In the midst of this valley of eternal shadows arose a third rocky mass, forming—on both sides—a steep, ladder-like wall; and, after extending far among the other mountains, terminating in a ragged-looking, concave hill, defended by the junction of the impetuous mountain streams, which dug a deep hollow among the excavated rocks. Along this channel, running like a spinal cord throughout the backbone of the mountain, extended some few thousands of acres of luxuriant corn—a long but narrow strip.

At the head of an opening in the chain a rocky scaffolding was visible, about one hundred feet in height, as regularly disposed as if a number of gigantic dice had been designedly placed there one on the top of another. By a marvellous freak of Nature, this rocky conglomeration was provided apparently with towers, bastions, and buttresses; so that, viewed from afar, it looked like a gigantic fortress, and, on the very first glance at it, the thought involuntarily occurs to one that if but four guns were planted on those summits a few hundred men might defend themselves against an army-corps. At the rear of the hill, moreover, where the cataracts make any approach impossible, the flocks and herds of the defending army could go on contentedly browsing for years together.

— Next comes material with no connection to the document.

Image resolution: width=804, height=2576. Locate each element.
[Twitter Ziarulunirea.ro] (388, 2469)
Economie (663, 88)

A foolish idea! To whom would it ever occur to attack Himri, that tiny Circassian village with scarcely five hundred inhabitants, who have nothing in the world but their kine, their goats, and their pretty girls? Who would ever come against Himri with guns and an army—against those most worthy men who all their life long have never done anything but make cheese and tan hides, who only exercise their valor against the devastating bands of bears, and only extirpate with their long, far-reaching muskets the wild goats of the rocks?

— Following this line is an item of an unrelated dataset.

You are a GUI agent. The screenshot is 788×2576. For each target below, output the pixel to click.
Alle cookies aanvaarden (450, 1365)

They do not even build their houses on the summit of this wondrous fortress of Nature, but among the rocks below, constructing them prettily of regularly disposed logs, with roofs like dove-cots, surrounding them with linden-trees and flower-gardens. And so far from keeping a visitor at bay with cannon-shots, they go forth to meet him, conduct him into their villages, hospitably entertain him, insist on his tarrying long with them; and if the visitor be a handsome young fellow, the loveliest eyes that ever smiled and wept grow moist at his departure. Who amongst those who have been lulled to sleep in Himri by the songs of the lovely and bewitching Circassian girls could ever have dreamed that the time would come when these mountain walls all round about would be dyed red with the blood of thousands and thousands of strangers, who came thither to seek death, and found what they sought?

The house of the meritorious sheik differed in no respect from the dwellings of the other inhabitants. It also was entirely built of timber, consisted of four rooms leading one out of another, and two venerable nut-trees stood in front of it.

Kasi Mollah sits outside, leaning tranquilly against the door-post beneath the projecting eaves, both sides of which are covered by large scarlet-runners, plaiting with great care and solemnity a whip out of twelve fine thongs of kid-skin hanging on a crooked nail.

Squatting on the ground beside him on a bear-skin sits a peculiar-looking stranger. Even if you had not seen it in his features and clothing, his mules standing before the door would have told you that he did not belong to these parts. He was, indeed, a Greek merchant from Smyrna, who visited Circassia every year to purchase kid-skins—or, so he said. He had three palaces in Smyrna; but it is scarcely credible that he could have acquired them by his kid-skins only. At any rate, his mules were laden now with whole bundles of furs and pelts, and the merchant was toasting his host in a sour beverage, made by the Circassian from horse's milk, the evil odor of which he was striving to dispel with the smoke of good Latakia tobacco.

It was for him also that the Circassian was making that long mule-driving whip of thongs of twelve different colors, serpentine in shape, and plaited at the ends with beautiful white horse-hair; and when it was ready he smacked it so vigorously, by way of showing it off, that the merchant could scarce save his eyes from it.

"A pretty whip, and a good whip," he said, at last, in order that its owner might leave off cracking it.

"I'll very soon prove whether it is a good whip or not," said the Circassian, without moving a muscle of his brown, oval-shaped, apathetic face; and with that he began to make the handle of the whip out of fine copper wire of a fantastically ornate pattern nicely studded with leaden stars.